In another embodiment, a method is provided for drilling a well having a wellbore. The method includes inserting a drill string operably attached to a drill bit into the wellbore. After inserting the drill string, a parasite string is inserted into the wellbore such that at least a portion of the drill string is within the parasite string. The drill string is rotated at a first speed, and the parasite string is rotated at a second speed to decrease a friction force between the drill string and the parasite string.
In yet another embodiment, a method of drilling a well having a wellbore includes inserting a drill string operably attached to a drill bit into the wellbore. After inserting the drill string, a parasite string is inserted into the wellbore such that at least a portion of the drill string is within the parasite string. A drilling fluid is delivered through the drill string to the drill bit and is returned to a surface of the well through a first annulus formed between the parasite string and the wellbore. A first fluid is delivered through a second annulus to a downhole location uphole of the drill bit. The second annulus is present between the drill string and the parasite string. The first fluid and the drill fluid are combined in the first annulus at the downhole location.

Data block ->

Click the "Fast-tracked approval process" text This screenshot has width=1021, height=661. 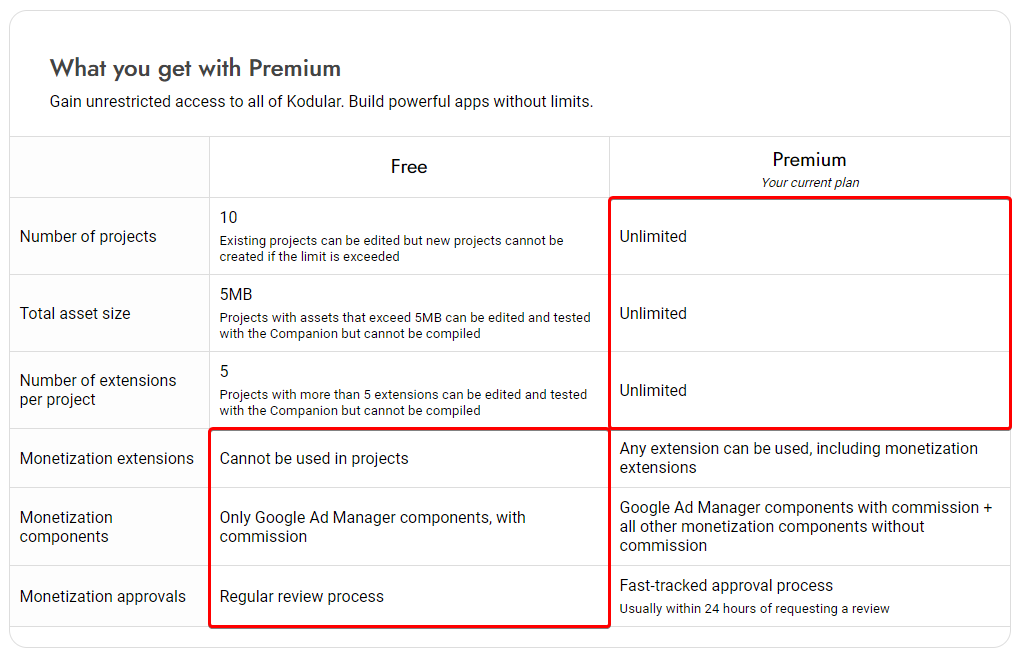726,586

Task 1 ->
Please check whether each statement agrees with the drilling-method passage, answering yes or no and quoting the deciding words:
(a) The parasite string goes into the wellbore before the drill string.
(b) Drilling fluid returns to the surface through an annulus between the parasite string and the wellbore.
(c) The first fluid is delivered to a location downhole of the drill bit.
Task 2 -> Write out a section of the drilling-method passage word for word, beginning at "In yet another" and stopping after "the downhole location.".

Worked answer 1 ->
(a) No: "After inserting the drill string, a parasite string is inserted into the wellbore"
(b) Yes: "is returned to a surface of the well through a first annulus formed between the parasite string and the wellbore"
(c) No: "to a downhole location uphole of the drill bit"

Worked answer 2 ->
In yet another embodiment, a method of drilling a well having a wellbore includes inserting a drill string operably attached to a drill bit into the wellbore. After inserting the drill string, a parasite string is inserted into the wellbore such that at least a portion of the drill string is within the parasite string. A drilling fluid is delivered through the drill string to the drill bit and is returned to a surface of the well through a first annulus formed between the parasite string and the wellbore. A first fluid is delivered through a second annulus to a downhole location uphole of the drill bit. The second annulus is present between the drill string and the parasite string. The first fluid and the drill fluid are combined in the first annulus at the downhole location.